Many of the jokes used in the storyline of this episode were originally pitched for a subplot of this episode, which saw Stewie building a robot suit to make him look like an adult to woo Jillian's best friend Ana, but this particular subplot was never used. The scene showing a mayor advertising a 1980s-related CD was included in the original draft for the episode, and, as MacFarlane states, is one of the rare occasions that an act break that is unrelated entirely to the storyline can be included in an episode. Originally, the gag of Stewie using some of Brian's fur to pass it off as his pubic hair was going to be the only area of his body where he would tell Jillian about his hair, but MacFarlane states that the show was not allowed to mention only pubic hair, and had to steer to a different area on the body that would have hair too, if they wanted to include it. Broadcasting standards allowed the sketch where Peter says "before, women only made me cry through my penis," as he states they "gave in." Additionally, while on the version broadcast Lois dies of an angry hymen, on the DVD version she dies of a rotten vagina.

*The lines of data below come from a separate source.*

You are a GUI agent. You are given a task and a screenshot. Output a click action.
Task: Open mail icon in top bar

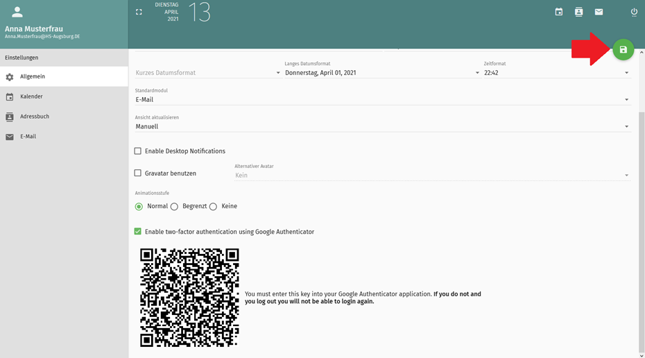tap(599, 12)
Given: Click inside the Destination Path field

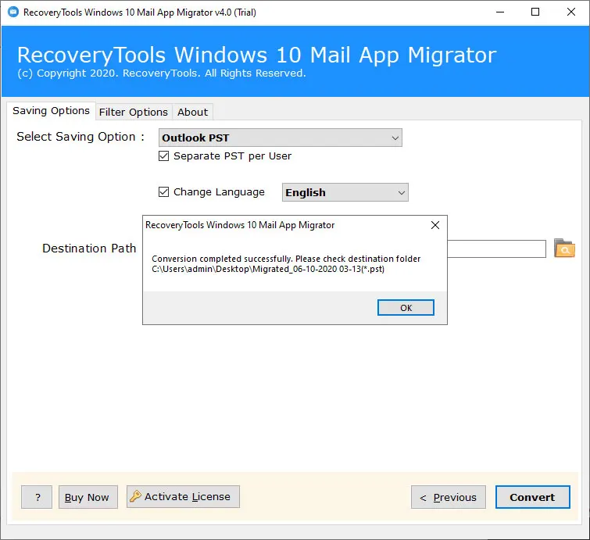Looking at the screenshot, I should [496, 249].
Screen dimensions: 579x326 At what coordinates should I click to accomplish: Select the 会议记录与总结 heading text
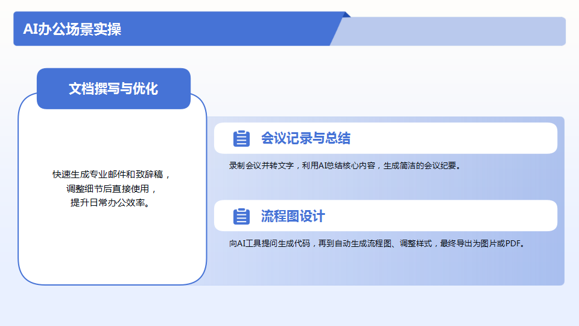coord(305,138)
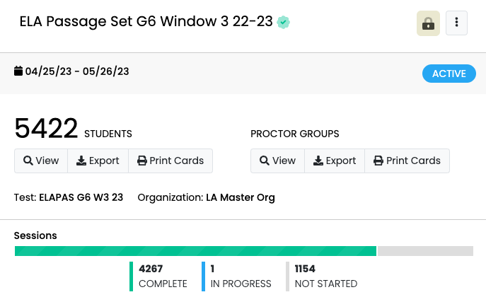Select the 4267 Complete sessions stat
The image size is (486, 297).
click(163, 276)
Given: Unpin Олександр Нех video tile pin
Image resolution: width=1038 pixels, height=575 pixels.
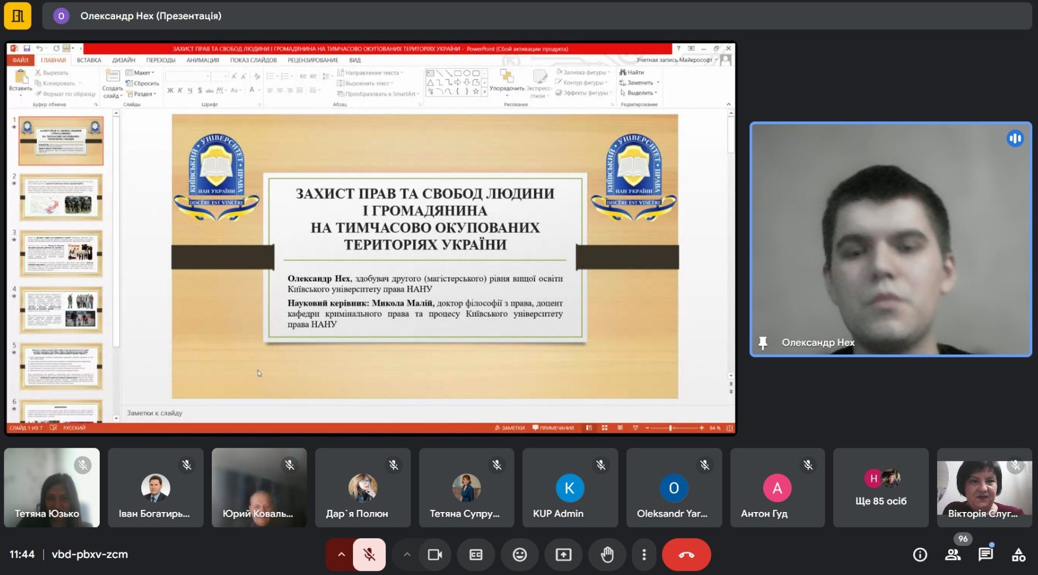Looking at the screenshot, I should tap(763, 343).
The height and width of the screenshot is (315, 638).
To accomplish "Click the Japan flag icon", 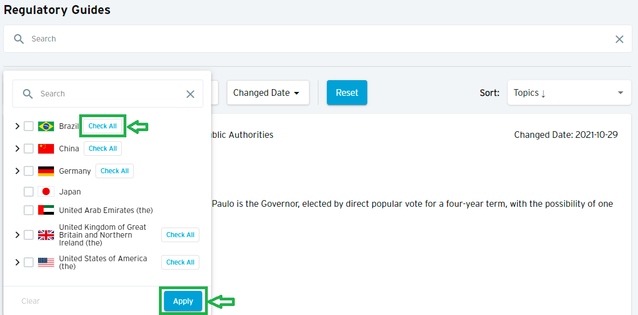I will [x=46, y=192].
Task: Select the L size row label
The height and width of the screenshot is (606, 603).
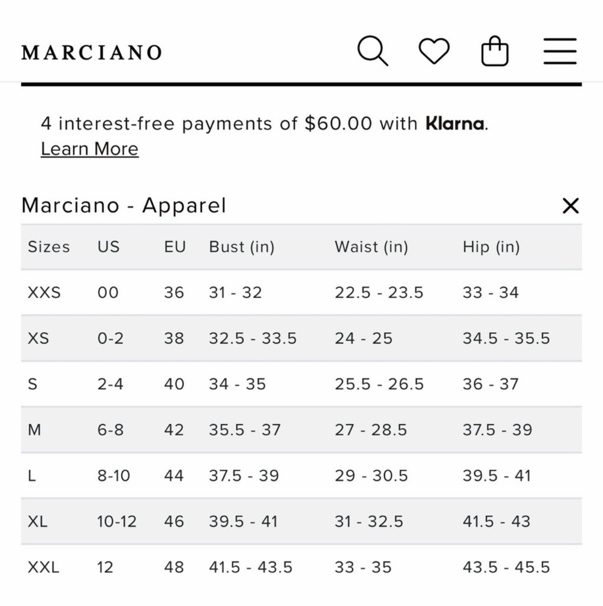Action: 32,476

In addition to the regular cast, actress Drew Barrymore, voice actor Jeff Bergman, voice actor Dave Boat, actress Lizzy Caplan, voice actress Rachael MacFarlane and actress Stacey Scowley guest starred in the episode. Recurring guest voice actors Lori Alan, actress Alex Breckenridge, voice actor John G. Brennan, writer Danny Smith, writer Alec Sulkin and writer John Viener made minor appearances.

==Cultural references==
- This episode references three Woody Allen films.
  - Stewie and Olivia watching people in the park is a reference to a scene from Annie Hall.
  - Stewie and Olivia sitting under a bridge while on a date is a reference to Manhattan, and the music playing in the background is "Someone to Watch over Me", a song composed by George Gershwin and featured prominently in the film.
  - Victor, the person with whom Olivia is revealed to be having an affair, is based on a character portrayed by Alan Alda in the 1989 film Crimes and Misdemeanors.
- While referencing Star Wars, the theme from Curb Your Enthusiasm is played.
- Brian repeatedly telling Stewie that it is not his fault after his break-up with Olivia is a reference to Good Will Hunting.
- Stewie reflects on how it was easier being Q*bert's roommate and an animation of him on the game board is shown.
- The song "Ain't No Mountain High Enough", by Marvin Gaye and Tammi Terrell, is played during a scene in the chick flick Peter and Lois go to watch at the beginning of the episode.
- After asking out Olivia, Stewie claims that he's as cool as that cheetah from the commercials. Then a cutaway shows Chester Cheetah sitting in a rundown apartment inhaling crushed Cheetos like cocaine. At the same time he is listening to "Tom Sawyer" by Canadian rock band Rush. He then smashes his hands into a coffee table and says "It ain't easy being Cheesy." In the uncensored version (released on DVD) this follows the line "There is no [expletive] drummer better than Neil Peart!"

==Reception==
In a slight improvement over the previous week, the episode was viewed in 9.49 million homes in its original airing, according to Nielsen ratings. The episode also acquired a 3.3 rating in the 18–49 demographic, slightly being edged out by The Simpsons, while still winning over American Dad!.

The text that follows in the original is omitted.